Safety analysis involves gathering incident and accident data. They notably are collected from accident probe organizations such as the UK’s Air Accidents Investigation Branch (AAIB). “We study their recommendations and look at what we can do with them,” Goudou said.

This fall, EASA will issue its first annual report on air safety in Europe. “It will only be a prototype,” Goudou emphasized, again trying to avoid excessively high expectations in the industry.

In spite of the agency’s teething problems, EASA executives are adamant the scope of the agency should be extended swiftly, as planned. Technically, next January EASA will take over operations (OPS) and flight crew licensing (FCL). The JAA still performs rulemaking and standardization for both of them and it will take until early 2008 for the relevant European law to be passed confirming this transition. “For OPS and FCL, we will add a total 30 persons,” Goudou said.

Airport safety is expected to fall into the EASA’s remit in 2008. Then, air traffic management (again, rulemaking and standardization) in 2009 or 2010. To be mulled by the commission and the European Parliament is whether to add third-country operator oversight, the equivalent of the FAA’s Part 129 regulation. Discussions also are going on to decide whether EASA will be involved when aviation is included in the carbon dioxide European trading scheme.

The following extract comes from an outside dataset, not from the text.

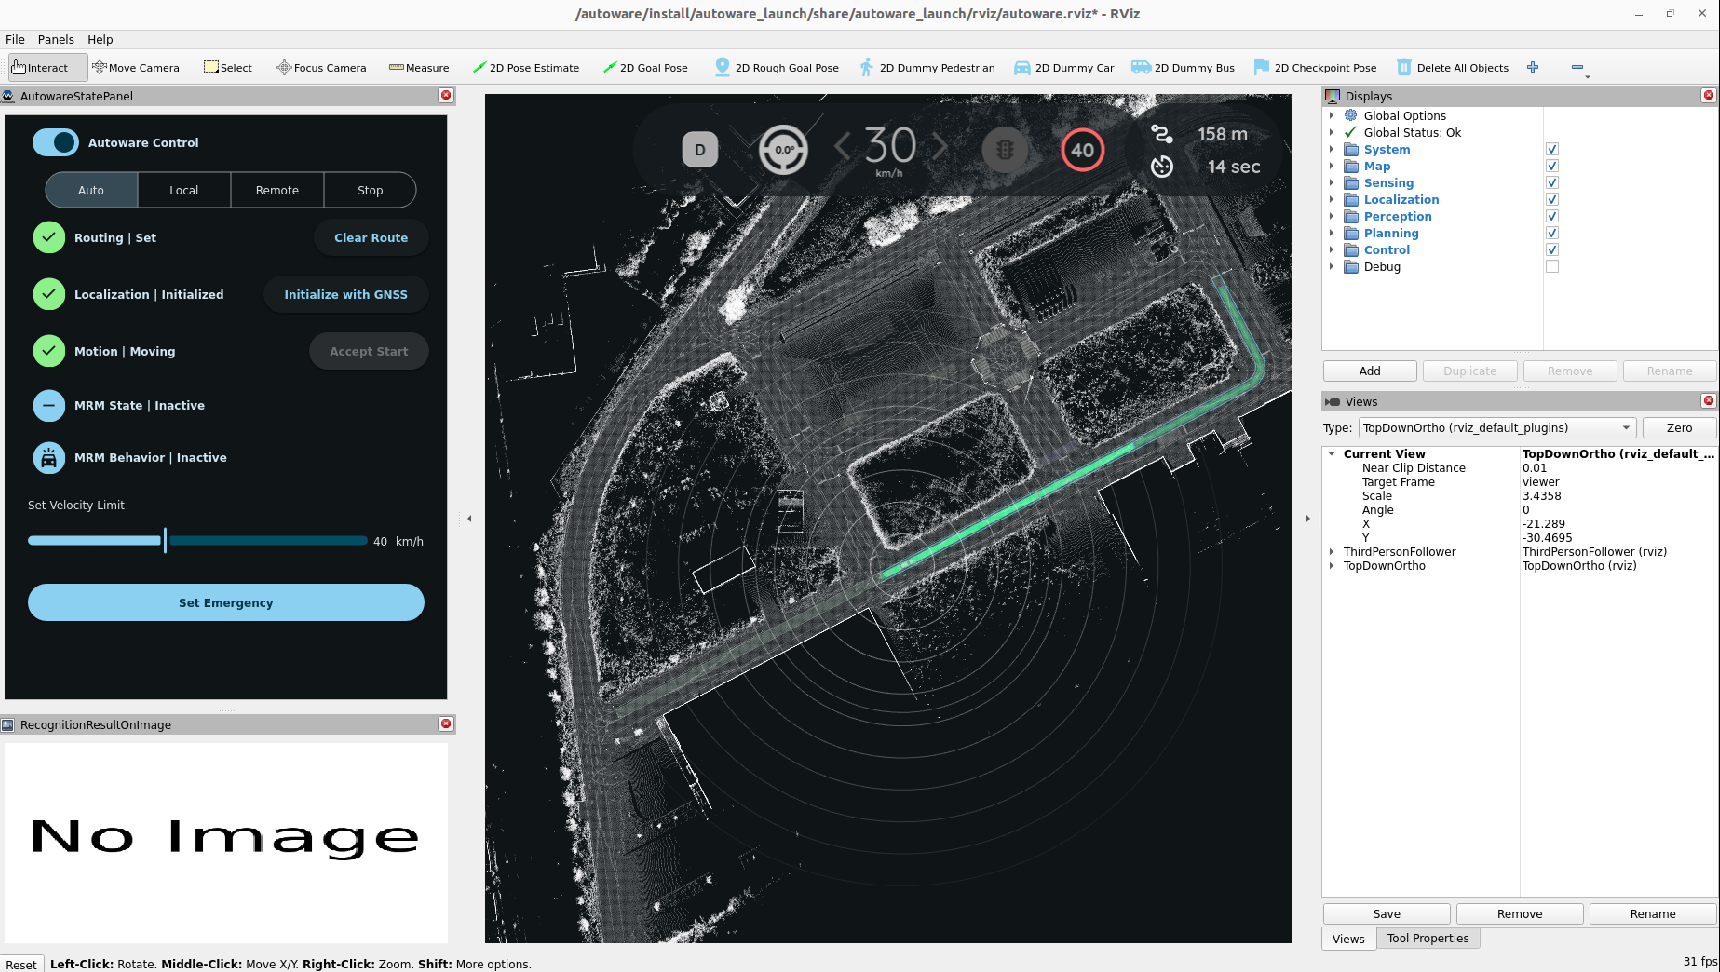Choose the 2D Dummy Car tool
This screenshot has width=1720, height=972.
1064,68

The agency occupies four floors in a 28-story building. Up until now, local authorities have paid the rent (as an incentive to have the EASA headquartered in Cologne) but, starting next year, the agency will have to pay for it. Moreover, the agency will soon require more space, a spokesman said. By year-end, workforce will reach 300.

Can the EASA hire enough people to handle its growing responsibilities? “We have no margin in our workforce but there is no red alert,” Goudou answered. EASA executives carefully and continuously look at the human resources available in the industry. “We will soon start hiring young graduates,” the executive director added.